I’m fifteen years old. It’s summer. Vacation. Early morning. My twin sister Silvia and I go to the river. She’s fond of insects. She’s always on the lookout for them, and then she studies them. When she grows up, she’s going to be an entomologist. I don’t know what I’ll be when I grow up. Right now, I like going fishing and spending my time with her. I’m holding my fishing rod, a 5-meter rod.

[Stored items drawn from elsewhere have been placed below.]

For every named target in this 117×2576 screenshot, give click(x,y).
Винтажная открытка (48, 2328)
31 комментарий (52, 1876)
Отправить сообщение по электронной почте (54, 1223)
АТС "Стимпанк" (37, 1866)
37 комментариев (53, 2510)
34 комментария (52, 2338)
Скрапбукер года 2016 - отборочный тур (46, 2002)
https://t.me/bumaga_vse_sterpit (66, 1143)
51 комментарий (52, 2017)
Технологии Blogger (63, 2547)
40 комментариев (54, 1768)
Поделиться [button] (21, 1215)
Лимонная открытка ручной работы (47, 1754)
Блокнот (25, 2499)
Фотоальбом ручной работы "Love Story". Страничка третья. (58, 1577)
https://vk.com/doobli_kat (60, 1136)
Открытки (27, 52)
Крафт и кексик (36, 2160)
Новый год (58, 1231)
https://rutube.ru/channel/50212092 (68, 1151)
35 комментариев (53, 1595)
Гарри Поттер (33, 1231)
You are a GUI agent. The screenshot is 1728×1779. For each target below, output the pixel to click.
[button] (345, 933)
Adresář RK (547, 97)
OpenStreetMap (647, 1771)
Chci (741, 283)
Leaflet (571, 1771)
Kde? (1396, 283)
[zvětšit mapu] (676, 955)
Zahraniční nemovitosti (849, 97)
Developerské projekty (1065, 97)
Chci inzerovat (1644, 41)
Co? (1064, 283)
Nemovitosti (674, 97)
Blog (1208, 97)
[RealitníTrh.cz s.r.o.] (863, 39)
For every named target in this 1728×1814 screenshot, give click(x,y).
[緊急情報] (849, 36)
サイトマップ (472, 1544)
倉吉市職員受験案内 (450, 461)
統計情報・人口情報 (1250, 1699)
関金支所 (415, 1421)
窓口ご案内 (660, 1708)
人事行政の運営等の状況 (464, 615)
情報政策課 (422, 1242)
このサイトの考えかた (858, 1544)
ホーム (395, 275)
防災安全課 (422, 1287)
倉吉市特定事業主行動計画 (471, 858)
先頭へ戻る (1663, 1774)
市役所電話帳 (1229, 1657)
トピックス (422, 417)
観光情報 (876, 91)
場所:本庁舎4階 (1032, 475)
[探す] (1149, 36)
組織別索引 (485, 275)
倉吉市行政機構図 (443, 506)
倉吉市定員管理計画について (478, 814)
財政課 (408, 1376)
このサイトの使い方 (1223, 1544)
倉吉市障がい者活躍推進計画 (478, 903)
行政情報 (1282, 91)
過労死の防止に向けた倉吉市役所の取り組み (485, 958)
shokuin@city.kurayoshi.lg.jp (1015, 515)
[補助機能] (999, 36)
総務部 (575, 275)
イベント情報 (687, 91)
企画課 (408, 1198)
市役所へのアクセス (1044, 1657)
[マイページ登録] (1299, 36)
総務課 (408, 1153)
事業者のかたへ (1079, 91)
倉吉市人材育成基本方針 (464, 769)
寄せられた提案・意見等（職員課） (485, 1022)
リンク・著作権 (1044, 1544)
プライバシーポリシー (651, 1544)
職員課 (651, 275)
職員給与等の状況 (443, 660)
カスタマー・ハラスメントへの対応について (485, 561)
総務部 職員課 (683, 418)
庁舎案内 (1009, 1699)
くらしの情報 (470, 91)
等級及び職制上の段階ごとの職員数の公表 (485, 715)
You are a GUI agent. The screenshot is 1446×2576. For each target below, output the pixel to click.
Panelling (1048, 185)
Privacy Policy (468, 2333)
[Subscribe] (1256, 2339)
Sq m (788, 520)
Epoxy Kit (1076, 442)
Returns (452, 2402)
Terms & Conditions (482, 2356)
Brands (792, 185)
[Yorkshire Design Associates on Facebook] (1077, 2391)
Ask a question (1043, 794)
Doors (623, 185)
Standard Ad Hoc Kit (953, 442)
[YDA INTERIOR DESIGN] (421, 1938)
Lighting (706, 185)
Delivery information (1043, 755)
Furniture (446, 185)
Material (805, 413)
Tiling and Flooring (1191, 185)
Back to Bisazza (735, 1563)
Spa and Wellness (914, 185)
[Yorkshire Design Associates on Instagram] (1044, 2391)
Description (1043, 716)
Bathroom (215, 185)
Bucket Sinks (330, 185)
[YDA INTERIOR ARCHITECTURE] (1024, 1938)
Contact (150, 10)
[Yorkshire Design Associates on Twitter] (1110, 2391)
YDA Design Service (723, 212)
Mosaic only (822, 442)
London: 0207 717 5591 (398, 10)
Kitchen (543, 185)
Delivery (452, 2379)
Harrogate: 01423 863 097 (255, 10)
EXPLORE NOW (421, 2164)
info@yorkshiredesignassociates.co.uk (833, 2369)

I’m carrying a jute basket over my shoulder with inside a jar of maggots and a sack filled with ground bait mixed with cheese.
Silvia walks so fast she almost runs. I struggle to keep up. “Why are you running?” I ask.
“My legs are just super long.” She smiles and does not slow down her quick pace.
Running up behind her, I grab onto her hand. “What do you want to look for today? I haven’t asked you yet…”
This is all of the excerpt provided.